Everyone likes to blame Email for all of their information overload problems, but as we will learn, Email is not the problem - We are!
The virtualization of business activities, telecommuting, and collaborative projects with those in different time zones are all made possible through the use of Email.
Yet despite Email's many benefits, the high-volume of messages and their constant interruptions result in Email Overload for many in the business (and non-business) world.
This results in cognitive processing issues, including lost messages, missed deadlines, and difficulty storing and retrieving information.
Yet, despite these many challenges and issues, Email itself is not the primary problem.
Rather, it is how we use (and abuse) Email as a communication media that is the underlying source of our challenges.
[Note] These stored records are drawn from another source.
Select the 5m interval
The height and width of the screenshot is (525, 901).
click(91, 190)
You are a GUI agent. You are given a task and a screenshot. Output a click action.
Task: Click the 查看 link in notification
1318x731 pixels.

There was a time (not so long ago) when the telephone was our primary source of personal and business communications. You would come into the office in the morning, see the "dreaded blinking voicemail light", and listen to the messages that accumulated since you left the office.
Your day started with reviewing all of these messages, returning calls, playing "phone tag", leaving messages, and missing calls while being on other calls. Add "beeping pagers", "fax machines", and "overnight mail delivery" to that mix, and things were a mess back then as well.
Sound familiar to the overload issues we face with Email today?
(Sometimes we seem to remember the "good old days" through "rose colored sunglasses"!)
And today, we're seeing challenges with managing communications in the growing array of social media (Twitter, LinkedIn, Facebook), collaborative environments (Google hangouts, Microsoft Sharepoint, Hyperoffice) and real-time media (Instant Messaging, Webex, Skype).
But we shouldn't blame the media as the source of our issues, or give up and declare Email bankruptcy (which isn't feasible for most in the business world).
Rather, we need to instead focus our efforts on teaching individuals and organizations how to use the right type of media for the right types of situations.
This includes not only technology training in how to use our tools and systems effectively, but also organizational training in how to use the tools appropriately within our businesses, and behavioral training in how to use the tools efficiently, such as avoiding distractions and improving the quality of our communications.
The bottom line is that our focus shouldn't be so much on the issues of a specific tool, but rather on investing the personal and organizational resources in targeted training to improve knowledge, skills, and fluency of individuals and groups across all available media types.